[Exercise objective]
From the listing below, reproduce word for word the part that opens with the line containing "Select the Website Builder feature item" and closes with the line containing "Click the 点击入学"; reproduce nothing else.

[Input data]
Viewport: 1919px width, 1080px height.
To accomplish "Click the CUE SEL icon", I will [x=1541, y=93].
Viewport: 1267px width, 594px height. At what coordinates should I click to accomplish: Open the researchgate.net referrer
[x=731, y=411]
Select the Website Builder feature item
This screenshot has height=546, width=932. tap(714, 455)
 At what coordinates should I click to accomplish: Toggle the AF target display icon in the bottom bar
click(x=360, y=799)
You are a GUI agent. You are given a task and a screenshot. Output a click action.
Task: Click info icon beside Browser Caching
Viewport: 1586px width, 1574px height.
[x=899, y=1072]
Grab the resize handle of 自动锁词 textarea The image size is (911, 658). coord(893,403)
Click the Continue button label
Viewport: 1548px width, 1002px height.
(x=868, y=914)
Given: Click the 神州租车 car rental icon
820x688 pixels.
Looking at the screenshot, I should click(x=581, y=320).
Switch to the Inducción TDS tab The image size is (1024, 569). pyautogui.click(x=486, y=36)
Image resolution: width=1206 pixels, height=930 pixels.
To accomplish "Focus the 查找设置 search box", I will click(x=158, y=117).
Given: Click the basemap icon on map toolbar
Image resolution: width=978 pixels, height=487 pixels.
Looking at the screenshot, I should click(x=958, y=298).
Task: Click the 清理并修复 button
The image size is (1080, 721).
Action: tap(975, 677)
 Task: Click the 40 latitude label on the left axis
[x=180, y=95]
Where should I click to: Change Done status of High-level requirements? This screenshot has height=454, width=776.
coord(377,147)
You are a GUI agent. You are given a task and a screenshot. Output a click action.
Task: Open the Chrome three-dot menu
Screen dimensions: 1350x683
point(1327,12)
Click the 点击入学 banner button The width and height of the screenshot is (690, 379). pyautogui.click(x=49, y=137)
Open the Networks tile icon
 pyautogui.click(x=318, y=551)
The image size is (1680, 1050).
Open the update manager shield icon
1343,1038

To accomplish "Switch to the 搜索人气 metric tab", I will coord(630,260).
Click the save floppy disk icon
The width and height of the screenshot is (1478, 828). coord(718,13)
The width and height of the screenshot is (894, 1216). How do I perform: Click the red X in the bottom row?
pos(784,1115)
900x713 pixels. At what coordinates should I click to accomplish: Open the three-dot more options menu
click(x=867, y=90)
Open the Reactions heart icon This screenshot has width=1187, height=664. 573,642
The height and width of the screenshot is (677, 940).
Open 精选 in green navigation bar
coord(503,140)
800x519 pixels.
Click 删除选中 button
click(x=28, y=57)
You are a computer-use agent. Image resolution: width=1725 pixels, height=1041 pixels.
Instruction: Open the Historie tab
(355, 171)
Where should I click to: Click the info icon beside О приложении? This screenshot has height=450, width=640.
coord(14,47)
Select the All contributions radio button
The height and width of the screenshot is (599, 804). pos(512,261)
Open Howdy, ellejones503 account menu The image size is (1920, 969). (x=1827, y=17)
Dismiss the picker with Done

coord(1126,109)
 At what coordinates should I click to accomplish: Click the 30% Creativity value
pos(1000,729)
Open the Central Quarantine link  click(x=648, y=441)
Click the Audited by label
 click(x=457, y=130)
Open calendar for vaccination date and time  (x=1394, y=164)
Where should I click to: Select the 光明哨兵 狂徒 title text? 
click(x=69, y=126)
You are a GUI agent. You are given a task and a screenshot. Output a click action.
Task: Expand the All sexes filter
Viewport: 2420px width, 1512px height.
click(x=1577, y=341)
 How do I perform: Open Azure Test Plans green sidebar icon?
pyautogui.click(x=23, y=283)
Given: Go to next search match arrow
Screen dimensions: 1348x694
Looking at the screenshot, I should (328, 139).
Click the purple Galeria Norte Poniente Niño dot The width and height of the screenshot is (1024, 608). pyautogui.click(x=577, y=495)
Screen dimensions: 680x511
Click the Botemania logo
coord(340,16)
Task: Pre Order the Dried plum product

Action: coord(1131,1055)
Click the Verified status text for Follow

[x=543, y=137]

[Result below]
Select the Website Builder feature item
This screenshot has height=546, width=932. tap(714, 455)
 At what coordinates should I click to accomplish: Toggle the AF target display icon in the bottom bar
click(x=360, y=799)
You are a GUI agent. You are given a task and a screenshot. Output a click action.
Task: Click info icon beside Browser Caching
Viewport: 1586px width, 1574px height.
[x=899, y=1072]
Grab the resize handle of 自动锁词 textarea The image size is (911, 658). coord(893,403)
Click the Continue button label
Viewport: 1548px width, 1002px height.
(x=868, y=914)
Given: Click the 神州租车 car rental icon
820x688 pixels.
Looking at the screenshot, I should click(x=581, y=320).
Switch to the Inducción TDS tab The image size is (1024, 569). pyautogui.click(x=486, y=36)
Image resolution: width=1206 pixels, height=930 pixels.
To accomplish "Focus the 查找设置 search box", I will click(x=158, y=117).
Given: Click the basemap icon on map toolbar
Image resolution: width=978 pixels, height=487 pixels.
Looking at the screenshot, I should click(x=958, y=298).
Task: Click the 清理并修复 button
The image size is (1080, 721).
Action: tap(975, 677)
 Task: Click the 40 latitude label on the left axis
[x=180, y=95]
Where should I click to: Change Done status of High-level requirements? This screenshot has height=454, width=776.
coord(377,147)
You are a GUI agent. You are given a task and a screenshot. Output a click action.
Task: Open the Chrome three-dot menu
Screen dimensions: 1350x683
point(1327,12)
Click the 点击入学 banner button The width and height of the screenshot is (690, 379). pyautogui.click(x=49, y=137)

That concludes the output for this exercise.